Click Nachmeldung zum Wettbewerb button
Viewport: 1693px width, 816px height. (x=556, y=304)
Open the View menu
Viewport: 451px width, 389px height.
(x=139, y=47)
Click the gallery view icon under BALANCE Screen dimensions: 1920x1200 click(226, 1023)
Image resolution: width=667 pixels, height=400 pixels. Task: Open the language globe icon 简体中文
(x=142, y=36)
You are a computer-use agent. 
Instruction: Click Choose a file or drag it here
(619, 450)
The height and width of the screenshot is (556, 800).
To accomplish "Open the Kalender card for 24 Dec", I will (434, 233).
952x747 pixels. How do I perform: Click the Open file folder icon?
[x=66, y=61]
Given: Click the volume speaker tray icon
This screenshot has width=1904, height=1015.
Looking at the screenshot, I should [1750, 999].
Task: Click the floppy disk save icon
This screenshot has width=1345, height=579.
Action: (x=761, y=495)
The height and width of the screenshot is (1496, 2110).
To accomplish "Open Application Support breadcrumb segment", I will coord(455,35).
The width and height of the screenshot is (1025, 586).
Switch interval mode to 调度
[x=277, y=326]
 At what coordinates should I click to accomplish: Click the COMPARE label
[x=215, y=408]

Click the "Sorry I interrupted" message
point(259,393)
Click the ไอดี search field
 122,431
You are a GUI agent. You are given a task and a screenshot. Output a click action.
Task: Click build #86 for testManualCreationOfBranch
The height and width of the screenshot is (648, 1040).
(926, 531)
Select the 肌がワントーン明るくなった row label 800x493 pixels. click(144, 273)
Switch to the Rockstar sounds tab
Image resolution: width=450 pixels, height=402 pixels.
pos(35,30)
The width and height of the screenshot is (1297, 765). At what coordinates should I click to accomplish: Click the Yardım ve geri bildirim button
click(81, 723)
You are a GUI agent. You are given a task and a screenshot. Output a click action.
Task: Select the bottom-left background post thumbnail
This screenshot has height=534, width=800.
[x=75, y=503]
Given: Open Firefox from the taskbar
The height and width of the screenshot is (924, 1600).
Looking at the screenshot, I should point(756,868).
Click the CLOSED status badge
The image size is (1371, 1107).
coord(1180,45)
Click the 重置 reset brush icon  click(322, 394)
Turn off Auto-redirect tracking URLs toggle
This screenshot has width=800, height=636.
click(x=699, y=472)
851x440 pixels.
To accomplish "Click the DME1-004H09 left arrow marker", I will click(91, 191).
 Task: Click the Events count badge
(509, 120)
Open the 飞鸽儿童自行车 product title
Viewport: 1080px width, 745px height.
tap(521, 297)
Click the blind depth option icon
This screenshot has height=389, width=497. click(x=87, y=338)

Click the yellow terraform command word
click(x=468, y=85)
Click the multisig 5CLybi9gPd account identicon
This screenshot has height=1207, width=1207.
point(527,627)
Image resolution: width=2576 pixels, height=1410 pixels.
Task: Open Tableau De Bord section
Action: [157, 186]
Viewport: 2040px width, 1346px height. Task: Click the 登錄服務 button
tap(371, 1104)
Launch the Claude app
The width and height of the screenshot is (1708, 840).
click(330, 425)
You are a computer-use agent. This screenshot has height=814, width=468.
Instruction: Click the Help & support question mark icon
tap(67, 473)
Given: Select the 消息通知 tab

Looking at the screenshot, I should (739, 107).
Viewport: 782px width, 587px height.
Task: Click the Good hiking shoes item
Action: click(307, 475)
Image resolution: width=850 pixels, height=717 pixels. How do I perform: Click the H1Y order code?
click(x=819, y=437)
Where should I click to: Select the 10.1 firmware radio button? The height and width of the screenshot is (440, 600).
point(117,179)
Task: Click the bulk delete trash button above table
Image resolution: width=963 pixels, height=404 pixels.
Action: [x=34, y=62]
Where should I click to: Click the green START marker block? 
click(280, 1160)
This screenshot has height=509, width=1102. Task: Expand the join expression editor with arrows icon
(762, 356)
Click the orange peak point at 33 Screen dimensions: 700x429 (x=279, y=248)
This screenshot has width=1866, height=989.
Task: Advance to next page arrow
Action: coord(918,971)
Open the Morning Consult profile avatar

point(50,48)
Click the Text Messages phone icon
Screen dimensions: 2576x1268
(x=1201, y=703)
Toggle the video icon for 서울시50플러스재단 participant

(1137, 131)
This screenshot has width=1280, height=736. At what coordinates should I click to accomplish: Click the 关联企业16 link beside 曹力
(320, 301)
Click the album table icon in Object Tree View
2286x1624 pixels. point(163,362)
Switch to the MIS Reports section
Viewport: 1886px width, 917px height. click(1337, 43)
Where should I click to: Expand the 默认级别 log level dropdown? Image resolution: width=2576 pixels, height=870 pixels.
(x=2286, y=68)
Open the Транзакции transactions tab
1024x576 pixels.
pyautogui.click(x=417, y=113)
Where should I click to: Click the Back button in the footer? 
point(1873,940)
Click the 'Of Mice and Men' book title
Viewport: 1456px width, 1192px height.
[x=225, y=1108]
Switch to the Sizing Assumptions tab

=====

## Short problem
Duplicate everything in the material from the line containing "Given: Select the 消息通知 tab" down to the line containing "(1137, 131)", including both of those lines.

## Output of the exercise
Given: Select the 消息通知 tab

Looking at the screenshot, I should (739, 107).
Viewport: 782px width, 587px height.
Task: Click the Good hiking shoes item
Action: click(307, 475)
Image resolution: width=850 pixels, height=717 pixels. How do I perform: Click the H1Y order code?
click(x=819, y=437)
Where should I click to: Select the 10.1 firmware radio button? The height and width of the screenshot is (440, 600).
point(117,179)
Task: Click the bulk delete trash button above table
Image resolution: width=963 pixels, height=404 pixels.
Action: [x=34, y=62]
Where should I click to: Click the green START marker block? 
click(280, 1160)
This screenshot has height=509, width=1102. Task: Expand the join expression editor with arrows icon
(762, 356)
Click the orange peak point at 33 Screen dimensions: 700x429 (x=279, y=248)
This screenshot has width=1866, height=989.
Task: Advance to next page arrow
Action: coord(918,971)
Open the Morning Consult profile avatar

point(50,48)
Click the Text Messages phone icon
Screen dimensions: 2576x1268
(x=1201, y=703)
Toggle the video icon for 서울시50플러스재단 participant

(1137, 131)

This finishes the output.